Milwaukee Mayor Tom Barrett

MILWAUKEE -- City officials are weighing in on the public safety cuts in Milwaukee Mayor Tom Barrett's 2020 budget proposal.

The mayor is saying public safety employee pensions are expected to rise dramatically by 2023 -- which is why certain cuts are being proposed now. But two city aldermen say this is not a solution -- and it will only lead to an increase in crime.

"In my 20 years, I've never seen a worse budget than this one presented to the aldermen," said Alderman Bob Donovan.

Donovan held nothing back as he told reporters on Thursday, Sept. 26 his thoughts on the potential cuts ahead for public safety.
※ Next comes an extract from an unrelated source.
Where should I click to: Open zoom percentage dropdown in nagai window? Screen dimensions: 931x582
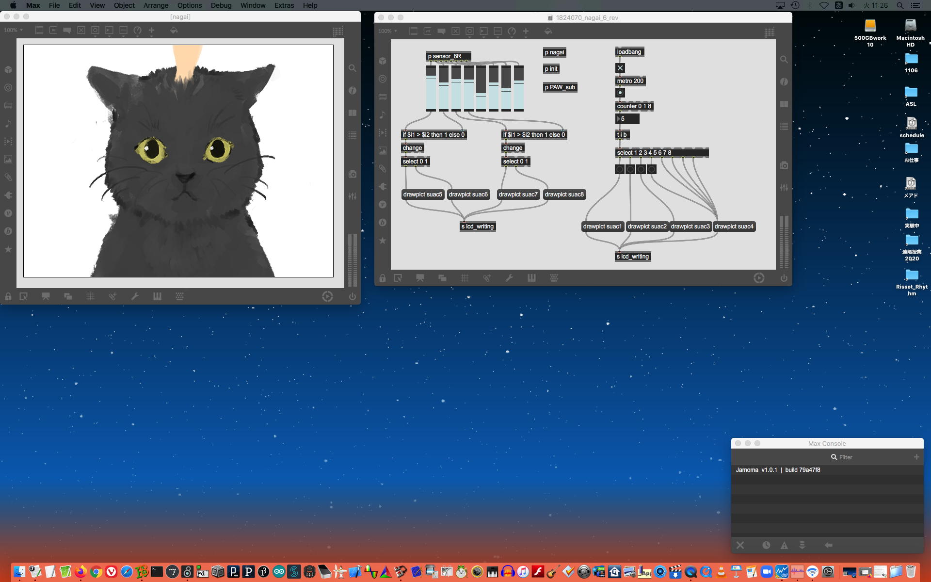pos(13,30)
"The warning to our residents is very simple. if you live in a neighborhood that's challenged by crime or disorder, prepare yourself. it's only going to get worse," Donovan said.

Alderman Bob Donovan with Alderman Mark Borkowski

Milwaukee Mayor Tom Barrett presented on Tuesday, Sept. 24 his proposed city budget to the Milwaukee Common Council. The budget plan presents a dire outlook for the city’s pension fund — if action is not taken by city leaders now.
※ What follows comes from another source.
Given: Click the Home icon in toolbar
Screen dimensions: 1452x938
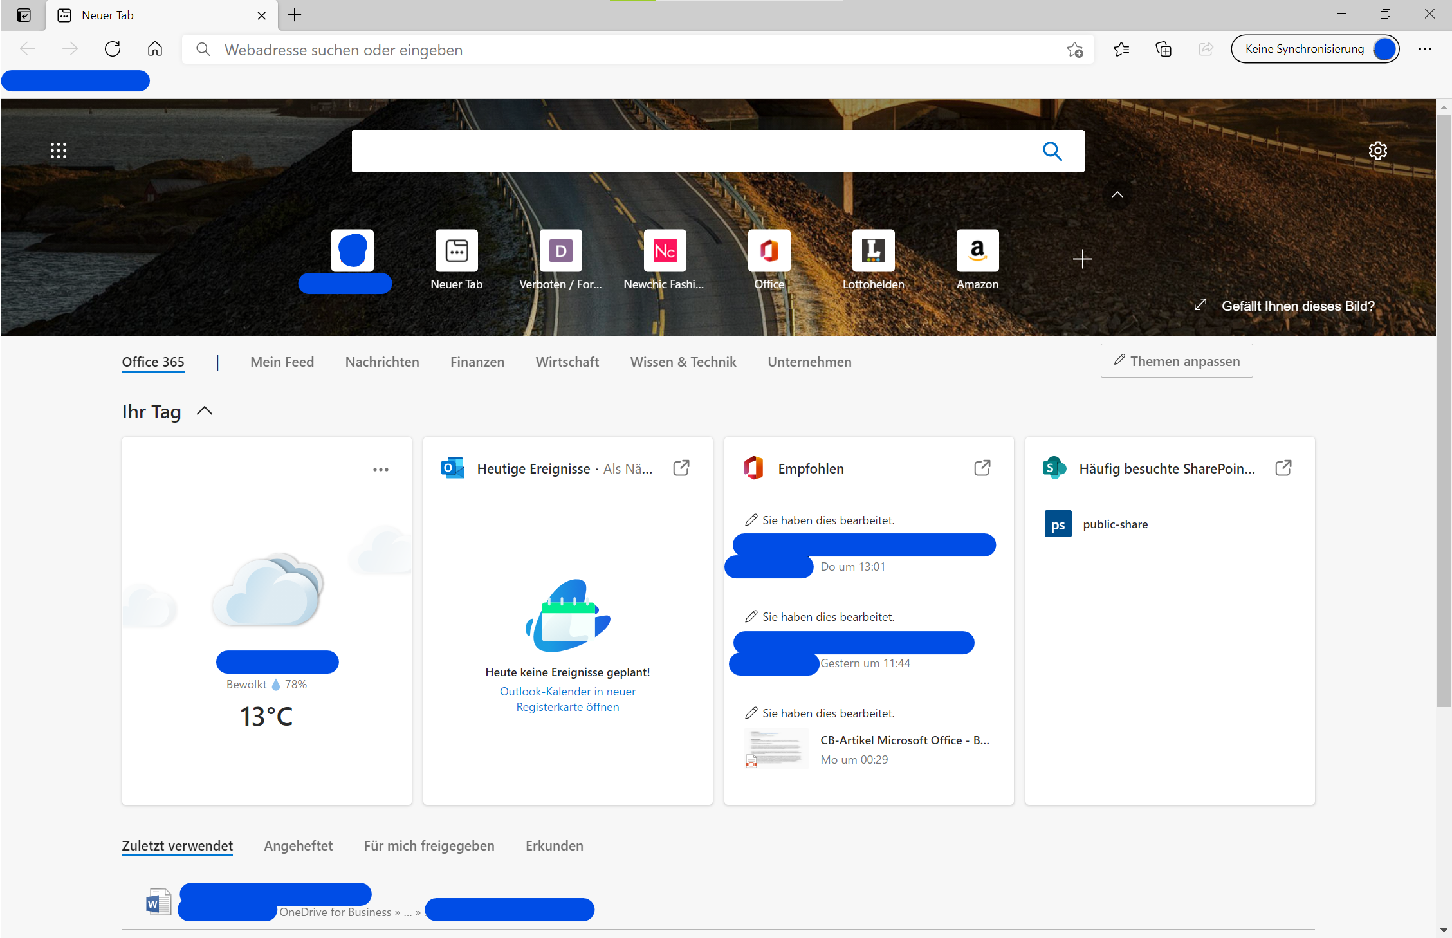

Milwaukee Mayor Tom Barrett

Milwaukee Mayor Tom Barrett

“Here’s the biggest problem heading our way. By 2023, we will face challenges to the levy-supported budget that put us in an untenable situation,” the mayor said earlier this week. “Our employer pension contribution, driven by public safety, is currently projected to rise dramatically. Our state shared revenue payment remains flat — certainly not keeping up with inflation. And our costs for providing basic and necessary city services climb every year.”

Mayor Barrett proposed setting aside $8 million to begin to meet the pension obligation that will come in 2023, with the city’s current annual contribution to the pension fund roughly $70 million.

The mayor is pushing for support of a county-wide sales tax. He suggested if the sales tax were approved, there would be no cuts to the police and fire departments.

But before Milwaukee County voters could even approve a possible increase, the Legislature would have to allow that referendum -- and right now, that is unlikely.

"I've said this before and I`ll say it again. If you don't have public safety, you don't have anything," said Alderman Mark Borkowski on Thursday.

"What we have here is a Democratic mayor who can't seem to work effectively with a Republican legislature," Donovan said.

FOX6 News made multiple attempts to get Mayor Barrett's reaction to the criticism by the aldermen. We have not heard back.

A budget hearing is scheduled for next Friday.